==== DATA FOR PROCESSING ====

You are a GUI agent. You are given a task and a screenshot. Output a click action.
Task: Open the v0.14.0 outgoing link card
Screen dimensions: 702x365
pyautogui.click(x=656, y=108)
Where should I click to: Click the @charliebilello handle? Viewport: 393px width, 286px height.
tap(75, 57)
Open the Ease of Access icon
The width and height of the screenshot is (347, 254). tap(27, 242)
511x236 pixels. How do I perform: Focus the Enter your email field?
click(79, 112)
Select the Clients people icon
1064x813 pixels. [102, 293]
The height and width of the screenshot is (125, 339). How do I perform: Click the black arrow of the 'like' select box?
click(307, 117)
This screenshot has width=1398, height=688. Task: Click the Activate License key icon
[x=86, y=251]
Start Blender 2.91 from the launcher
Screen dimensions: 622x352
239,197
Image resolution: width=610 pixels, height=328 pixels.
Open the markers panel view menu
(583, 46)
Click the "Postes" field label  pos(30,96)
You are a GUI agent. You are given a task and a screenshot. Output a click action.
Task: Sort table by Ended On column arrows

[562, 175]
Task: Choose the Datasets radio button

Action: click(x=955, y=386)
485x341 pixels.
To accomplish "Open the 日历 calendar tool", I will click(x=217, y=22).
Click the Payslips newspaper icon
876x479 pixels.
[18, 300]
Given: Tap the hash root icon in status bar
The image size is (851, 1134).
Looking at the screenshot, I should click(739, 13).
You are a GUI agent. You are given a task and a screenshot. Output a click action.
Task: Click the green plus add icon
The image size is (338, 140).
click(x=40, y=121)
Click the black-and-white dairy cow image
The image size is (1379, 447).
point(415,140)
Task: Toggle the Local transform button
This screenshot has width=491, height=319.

====

WHAT TO PRODUCE
Please rewrite all of the data above with "Screen dimensions" changed to "Screen size" and everything else left as it is.

TASK OUTPUT
You are a GUI agent. You are given a task and a screenshot. Output a click action.
Task: Open the v0.14.0 outgoing link card
Screen size: 702x365
pyautogui.click(x=656, y=108)
Where should I click to: Click the @charliebilello handle? Viewport: 393px width, 286px height.
tap(75, 57)
Open the Ease of Access icon
The width and height of the screenshot is (347, 254). tap(27, 242)
511x236 pixels. How do I perform: Focus the Enter your email field?
click(79, 112)
Select the Clients people icon
1064x813 pixels. [102, 293]
The height and width of the screenshot is (125, 339). How do I perform: Click the black arrow of the 'like' select box?
click(307, 117)
This screenshot has width=1398, height=688. Task: Click the Activate License key icon
[x=86, y=251]
Start Blender 2.91 from the launcher
Screen size: 622x352
239,197
Image resolution: width=610 pixels, height=328 pixels.
Open the markers panel view menu
(583, 46)
Click the "Postes" field label  pos(30,96)
You are a GUI agent. You are given a task and a screenshot. Output a click action.
Task: Sort table by Ended On column arrows

[562, 175]
Task: Choose the Datasets radio button

Action: click(x=955, y=386)
485x341 pixels.
To accomplish "Open the 日历 calendar tool", I will click(x=217, y=22).
Click the Payslips newspaper icon
876x479 pixels.
[18, 300]
Given: Tap the hash root icon in status bar
The image size is (851, 1134).
Looking at the screenshot, I should click(739, 13).
You are a GUI agent. You are given a task and a screenshot. Output a click action.
Task: Click the green plus add icon
The image size is (338, 140).
click(x=40, y=121)
Click the black-and-white dairy cow image
The image size is (1379, 447).
point(415,140)
Task: Toggle the Local transform button
This screenshot has width=491, height=319.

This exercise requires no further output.